Juan Claudio de Ramón-El País

Nos preguntamos si España es una nación, cuando lo crucial es esto: que los españoles no podemos, si queremos seguir unidos, permitirnos no serlo

En otra fecha quise explicar por qué catalanismo y federalismo representan ideales a la larga incompatibles: en esencia, porque el federalismo quiere un reparto equilibrado de poderes con el nivel central o federal de gobierno; el catalanismo, en cambio, acrecer eternamente el autogobierno catalán, dejando sin margen ni sentido la existencia de lo federal (Federalismo o catalanismo, 9 de abril). También, que plurinacionalidad es lo contrario que pluralismo: si este invita a la mezcla, aquella nos convierte en un archipiélago de identidades uniformes y yuxtapuestas (Pluralismo o plurinacionalidad, 11 de junio). Triangulemos ahora y abordemos un último malentendido: que el federalismo debe abrazar la plurinacionalidad. Lo contrario es lo correcto.

Empecemos por algo en lo que parece haber acuerdo: para que haya federalismo, tiene que haber lealtad. Pero ¿qué es la lealtad, cabe preguntarse, sino la nación? La nación política que inventa la modernidad sirve para saber a qué instituciones, como ciudadanos, debemos lealtad, y quienes son los otros que merecen nuestro afecto y solidaridad de conciudadano. Es decir, para saber a qué comunidad política pertenecemos (y hubo un tiempo en que la izquierda creía que el progreso era ampliar, y no reducir, el radio de esa comunidad). Declarar la plurinacionalidad es sembrar la duda sobre a qué comunidad política se debe lealtad, hacia dónde se debe redistribuir la riqueza, a quién daremos voz y voto en el debate. Una receta para la discordia y la desintegración.

Pero es que, además, la plurinacionalidad trabaja en contra de la idea federal de distribuir los poderes. Porque el poder solo puede repartirse a fondo allí donde la comunidad no está en duda. Por eso los Estados federales más avanzados se apoyan en una idea de nación unitaria (Estados Unidos, Alemania) y los que se declaran retóricamente plurinacionales (Bolivia, Rusia) no conocen un reparto real del poder. Si en España se quisiera profundizar en el federalismo y dar, por ejemplo, plenas competencias educativas a las autonomías, sólo podría hacerse si hay certeza de que el nuevo poder conferido no se usará para educar en una conciencia de pertenencia separada, cosa difícil si hemos dado como válido que vivimos en comunidades nacionales distintas.

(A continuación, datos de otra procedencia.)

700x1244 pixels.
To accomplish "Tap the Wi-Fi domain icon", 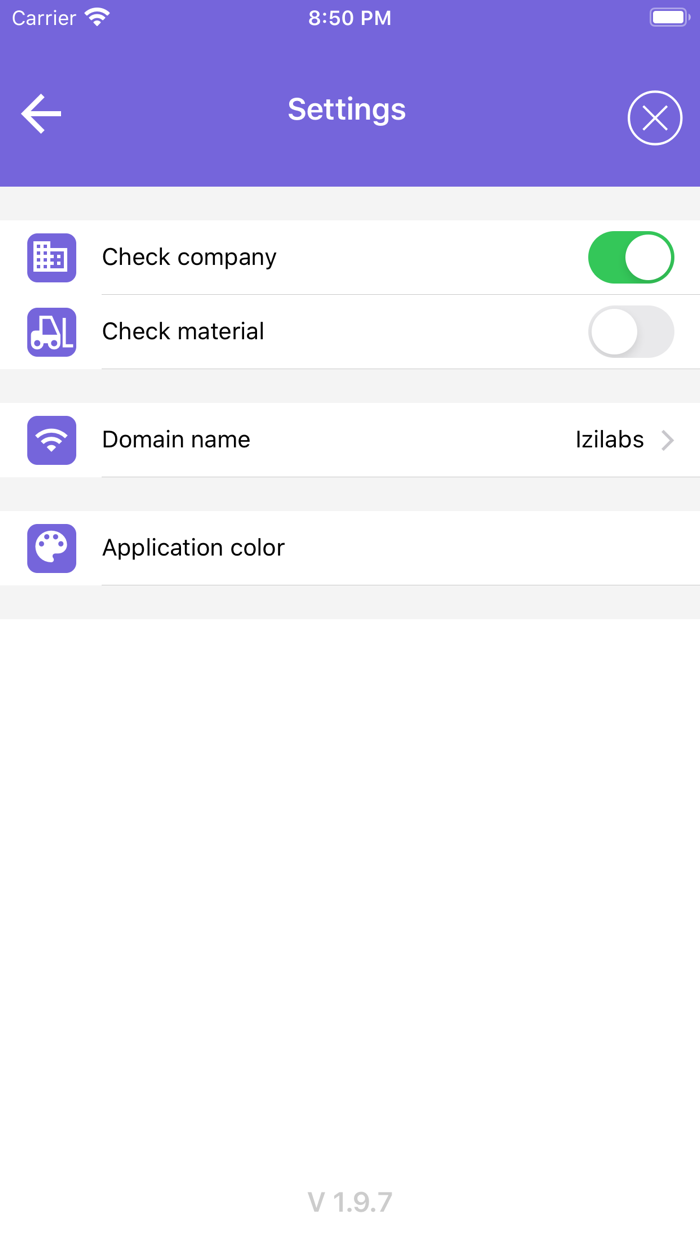I will click(x=52, y=440).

Esto es así porque modernamente nación no es un dato de geografía humana, sino un concepto normativo que equipara al conjunto de ciudadanos con el conjunto de nacionales, constituyéndolos en comunidad de derecho (igualdad), decisión (soberanía) y reparto (redistribución). Estado-Nación no es el “Estado que contiene una nación”, sino el que ha tejido su propia nación política y que —exigencias de la democracia— la ha hecho inclusiva de sus diferencias ideológicas y culturales. Sin ese ideal integrador no hay comunidad y el Estado solo aguanta unido lo que disponga la inercia. Y si los españoles hemos dejado de ser una nación, la tarea, si queremos permanecer unidos, es trabajar para volver a serlo: he ahí el verdadero ideal federal.